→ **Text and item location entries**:
#####

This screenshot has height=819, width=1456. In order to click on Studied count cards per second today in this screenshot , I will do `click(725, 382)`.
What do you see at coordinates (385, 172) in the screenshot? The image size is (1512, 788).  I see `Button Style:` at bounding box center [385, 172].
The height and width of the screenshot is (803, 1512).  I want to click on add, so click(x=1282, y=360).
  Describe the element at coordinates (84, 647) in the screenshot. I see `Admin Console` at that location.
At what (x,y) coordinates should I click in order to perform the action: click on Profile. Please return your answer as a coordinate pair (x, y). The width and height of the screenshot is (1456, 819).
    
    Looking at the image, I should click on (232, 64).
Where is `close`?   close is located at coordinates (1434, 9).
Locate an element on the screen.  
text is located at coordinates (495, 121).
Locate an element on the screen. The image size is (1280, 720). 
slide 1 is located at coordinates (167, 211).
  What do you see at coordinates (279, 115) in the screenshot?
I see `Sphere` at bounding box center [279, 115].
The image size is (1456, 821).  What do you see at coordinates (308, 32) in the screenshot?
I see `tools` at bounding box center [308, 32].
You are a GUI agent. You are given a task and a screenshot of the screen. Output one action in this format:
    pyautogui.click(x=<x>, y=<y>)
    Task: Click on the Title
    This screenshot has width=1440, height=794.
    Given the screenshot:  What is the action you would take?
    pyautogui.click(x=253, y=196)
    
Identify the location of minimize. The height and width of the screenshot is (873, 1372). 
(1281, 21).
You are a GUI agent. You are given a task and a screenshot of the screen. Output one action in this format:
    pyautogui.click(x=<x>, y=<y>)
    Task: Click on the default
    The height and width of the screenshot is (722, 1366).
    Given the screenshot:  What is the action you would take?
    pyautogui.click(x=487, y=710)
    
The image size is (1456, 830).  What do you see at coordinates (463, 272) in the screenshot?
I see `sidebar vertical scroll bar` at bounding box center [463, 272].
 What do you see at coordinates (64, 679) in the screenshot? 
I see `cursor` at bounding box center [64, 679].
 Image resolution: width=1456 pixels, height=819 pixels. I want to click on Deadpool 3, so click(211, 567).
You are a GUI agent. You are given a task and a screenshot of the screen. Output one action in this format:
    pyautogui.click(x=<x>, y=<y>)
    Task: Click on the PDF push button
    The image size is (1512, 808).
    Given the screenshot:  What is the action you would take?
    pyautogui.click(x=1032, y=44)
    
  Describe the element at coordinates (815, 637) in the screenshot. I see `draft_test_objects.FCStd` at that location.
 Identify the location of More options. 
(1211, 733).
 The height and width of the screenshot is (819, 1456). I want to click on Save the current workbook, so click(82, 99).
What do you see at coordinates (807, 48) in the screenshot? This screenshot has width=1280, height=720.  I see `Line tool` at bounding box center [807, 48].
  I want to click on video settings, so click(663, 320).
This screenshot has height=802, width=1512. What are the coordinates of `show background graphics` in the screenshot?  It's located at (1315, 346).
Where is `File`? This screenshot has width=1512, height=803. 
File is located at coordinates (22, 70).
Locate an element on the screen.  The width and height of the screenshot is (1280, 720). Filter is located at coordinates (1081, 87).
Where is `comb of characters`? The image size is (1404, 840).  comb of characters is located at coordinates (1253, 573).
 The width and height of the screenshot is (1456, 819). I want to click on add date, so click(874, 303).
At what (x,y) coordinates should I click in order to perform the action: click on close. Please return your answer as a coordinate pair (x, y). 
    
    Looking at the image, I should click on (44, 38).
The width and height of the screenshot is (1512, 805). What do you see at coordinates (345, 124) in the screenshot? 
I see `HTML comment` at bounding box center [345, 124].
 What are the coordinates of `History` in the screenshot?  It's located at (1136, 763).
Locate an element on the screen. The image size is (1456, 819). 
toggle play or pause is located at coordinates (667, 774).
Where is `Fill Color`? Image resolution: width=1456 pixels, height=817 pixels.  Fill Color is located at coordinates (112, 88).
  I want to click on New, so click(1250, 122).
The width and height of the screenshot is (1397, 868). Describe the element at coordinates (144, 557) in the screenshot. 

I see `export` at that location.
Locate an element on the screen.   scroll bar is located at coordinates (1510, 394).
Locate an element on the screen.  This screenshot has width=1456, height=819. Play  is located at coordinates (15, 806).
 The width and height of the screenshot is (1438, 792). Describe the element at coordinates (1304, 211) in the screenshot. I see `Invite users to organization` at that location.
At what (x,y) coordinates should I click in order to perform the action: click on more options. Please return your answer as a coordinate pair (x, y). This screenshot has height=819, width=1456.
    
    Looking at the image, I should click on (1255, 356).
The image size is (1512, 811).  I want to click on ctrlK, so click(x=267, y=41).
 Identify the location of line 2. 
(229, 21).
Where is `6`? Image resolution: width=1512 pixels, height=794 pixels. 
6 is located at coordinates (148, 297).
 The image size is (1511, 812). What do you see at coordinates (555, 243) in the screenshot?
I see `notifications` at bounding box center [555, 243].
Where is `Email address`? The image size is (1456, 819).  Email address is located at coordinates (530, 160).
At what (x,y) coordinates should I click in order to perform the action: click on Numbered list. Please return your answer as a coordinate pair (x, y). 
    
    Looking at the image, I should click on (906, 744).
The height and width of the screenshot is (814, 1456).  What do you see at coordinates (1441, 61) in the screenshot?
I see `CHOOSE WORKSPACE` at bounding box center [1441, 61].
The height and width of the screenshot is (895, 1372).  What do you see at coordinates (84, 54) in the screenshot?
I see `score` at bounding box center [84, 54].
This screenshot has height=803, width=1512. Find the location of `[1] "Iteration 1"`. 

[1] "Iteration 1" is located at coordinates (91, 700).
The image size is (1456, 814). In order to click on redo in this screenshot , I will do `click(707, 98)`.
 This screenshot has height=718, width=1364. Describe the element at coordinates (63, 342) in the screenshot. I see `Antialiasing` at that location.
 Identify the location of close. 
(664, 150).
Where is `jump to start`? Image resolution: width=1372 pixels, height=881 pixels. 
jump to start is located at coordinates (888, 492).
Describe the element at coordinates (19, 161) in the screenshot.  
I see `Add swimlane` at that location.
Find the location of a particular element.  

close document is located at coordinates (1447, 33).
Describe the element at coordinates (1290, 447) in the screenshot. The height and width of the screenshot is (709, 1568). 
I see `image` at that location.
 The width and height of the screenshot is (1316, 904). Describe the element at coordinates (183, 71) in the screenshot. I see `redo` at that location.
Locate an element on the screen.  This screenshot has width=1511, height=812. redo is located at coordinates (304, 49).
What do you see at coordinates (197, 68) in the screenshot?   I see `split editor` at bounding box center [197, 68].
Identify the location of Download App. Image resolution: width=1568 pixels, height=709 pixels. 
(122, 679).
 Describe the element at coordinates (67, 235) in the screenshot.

#####

→ **Written exercise**:
Reproduce the listing above, replacing "GUI agent" with "screen assistant" wherever it occurs and keeping everything else the same.

→ **Task answer**:
This screenshot has height=819, width=1456. In order to click on Studied count cards per second today in this screenshot , I will do `click(725, 382)`.
What do you see at coordinates (385, 172) in the screenshot? The image size is (1512, 788).  I see `Button Style:` at bounding box center [385, 172].
The height and width of the screenshot is (803, 1512).  I want to click on add, so click(x=1282, y=360).
  Describe the element at coordinates (84, 647) in the screenshot. I see `Admin Console` at that location.
At what (x,y) coordinates should I click in order to perform the action: click on Profile. Please return your answer as a coordinate pair (x, y). The width and height of the screenshot is (1456, 819).
    
    Looking at the image, I should click on (232, 64).
Where is `close`?   close is located at coordinates (1434, 9).
Locate an element on the screen.  
text is located at coordinates (495, 121).
Locate an element on the screen. The image size is (1280, 720). 
slide 1 is located at coordinates (167, 211).
  What do you see at coordinates (279, 115) in the screenshot?
I see `Sphere` at bounding box center [279, 115].
The image size is (1456, 821).  What do you see at coordinates (308, 32) in the screenshot?
I see `tools` at bounding box center [308, 32].
You are a screen assistant. You are given a task and a screenshot of the screen. Output one action in this format:
    pyautogui.click(x=<x>, y=<y>)
    Task: Click on the Title
    This screenshot has width=1440, height=794.
    Given the screenshot:  What is the action you would take?
    pyautogui.click(x=253, y=196)
    
Identify the location of minimize. The height and width of the screenshot is (873, 1372). 
(1281, 21).
You are a screen assistant. You are given a task and a screenshot of the screen. Output one action in this format:
    pyautogui.click(x=<x>, y=<y>)
    Task: Click on the default
    The height and width of the screenshot is (722, 1366).
    Given the screenshot:  What is the action you would take?
    pyautogui.click(x=487, y=710)
    
The image size is (1456, 830).  What do you see at coordinates (463, 272) in the screenshot?
I see `sidebar vertical scroll bar` at bounding box center [463, 272].
 What do you see at coordinates (64, 679) in the screenshot? 
I see `cursor` at bounding box center [64, 679].
 Image resolution: width=1456 pixels, height=819 pixels. I want to click on Deadpool 3, so click(211, 567).
You are a screen assistant. You are given a task and a screenshot of the screen. Output one action in this format:
    pyautogui.click(x=<x>, y=<y>)
    Task: Click on the PDF push button
    The image size is (1512, 808).
    Given the screenshot:  What is the action you would take?
    pyautogui.click(x=1032, y=44)
    
  Describe the element at coordinates (815, 637) in the screenshot. I see `draft_test_objects.FCStd` at that location.
 Identify the location of More options. 
(1211, 733).
 The height and width of the screenshot is (819, 1456). I want to click on Save the current workbook, so click(82, 99).
What do you see at coordinates (807, 48) in the screenshot? This screenshot has width=1280, height=720.  I see `Line tool` at bounding box center [807, 48].
  I want to click on video settings, so click(663, 320).
This screenshot has height=802, width=1512. What are the coordinates of `show background graphics` in the screenshot?  It's located at (1315, 346).
Where is `File`? This screenshot has width=1512, height=803. 
File is located at coordinates (22, 70).
Locate an element on the screen.  The width and height of the screenshot is (1280, 720). Filter is located at coordinates (1081, 87).
Where is `comb of characters`? The image size is (1404, 840).  comb of characters is located at coordinates (1253, 573).
 The width and height of the screenshot is (1456, 819). I want to click on add date, so click(874, 303).
At what (x,y) coordinates should I click in order to perform the action: click on close. Please return your answer as a coordinate pair (x, y). 
    
    Looking at the image, I should click on (44, 38).
The width and height of the screenshot is (1512, 805). What do you see at coordinates (345, 124) in the screenshot? 
I see `HTML comment` at bounding box center [345, 124].
 What are the coordinates of `History` in the screenshot?  It's located at (1136, 763).
Locate an element on the screen. The image size is (1456, 819). 
toggle play or pause is located at coordinates (667, 774).
Where is `Fill Color`? Image resolution: width=1456 pixels, height=817 pixels.  Fill Color is located at coordinates (112, 88).
  I want to click on New, so click(1250, 122).
The width and height of the screenshot is (1397, 868). Describe the element at coordinates (144, 557) in the screenshot. 

I see `export` at that location.
Locate an element on the screen.   scroll bar is located at coordinates (1510, 394).
Locate an element on the screen.  This screenshot has width=1456, height=819. Play  is located at coordinates (15, 806).
 The width and height of the screenshot is (1438, 792). Describe the element at coordinates (1304, 211) in the screenshot. I see `Invite users to organization` at that location.
At what (x,y) coordinates should I click in order to perform the action: click on more options. Please return your answer as a coordinate pair (x, y). This screenshot has height=819, width=1456.
    
    Looking at the image, I should click on (1255, 356).
The image size is (1512, 811).  I want to click on ctrlK, so click(x=267, y=41).
 Identify the location of line 2. 
(229, 21).
Where is `6`? Image resolution: width=1512 pixels, height=794 pixels. 
6 is located at coordinates (148, 297).
 The image size is (1511, 812). What do you see at coordinates (555, 243) in the screenshot?
I see `notifications` at bounding box center [555, 243].
Where is `Email address`? The image size is (1456, 819).  Email address is located at coordinates (530, 160).
At what (x,y) coordinates should I click in order to perform the action: click on Numbered list. Please return your answer as a coordinate pair (x, y). 
    
    Looking at the image, I should click on (906, 744).
The height and width of the screenshot is (814, 1456).  What do you see at coordinates (1441, 61) in the screenshot?
I see `CHOOSE WORKSPACE` at bounding box center [1441, 61].
The height and width of the screenshot is (895, 1372).  What do you see at coordinates (84, 54) in the screenshot?
I see `score` at bounding box center [84, 54].
This screenshot has height=803, width=1512. Find the location of `[1] "Iteration 1"`. 

[1] "Iteration 1" is located at coordinates (91, 700).
The image size is (1456, 814). In order to click on redo in this screenshot , I will do `click(707, 98)`.
 This screenshot has height=718, width=1364. Describe the element at coordinates (63, 342) in the screenshot. I see `Antialiasing` at that location.
 Identify the location of close. 
(664, 150).
Where is `jump to start`? Image resolution: width=1372 pixels, height=881 pixels. 
jump to start is located at coordinates (888, 492).
Describe the element at coordinates (19, 161) in the screenshot.  
I see `Add swimlane` at that location.
Find the location of a particular element.  

close document is located at coordinates (1447, 33).
Describe the element at coordinates (1290, 447) in the screenshot. The height and width of the screenshot is (709, 1568). 
I see `image` at that location.
 The width and height of the screenshot is (1316, 904). Describe the element at coordinates (183, 71) in the screenshot. I see `redo` at that location.
Locate an element on the screen.  This screenshot has width=1511, height=812. redo is located at coordinates (304, 49).
What do you see at coordinates (197, 68) in the screenshot?   I see `split editor` at bounding box center [197, 68].
Identify the location of Download App. Image resolution: width=1568 pixels, height=709 pixels. 
(122, 679).
 Describe the element at coordinates (67, 235) in the screenshot.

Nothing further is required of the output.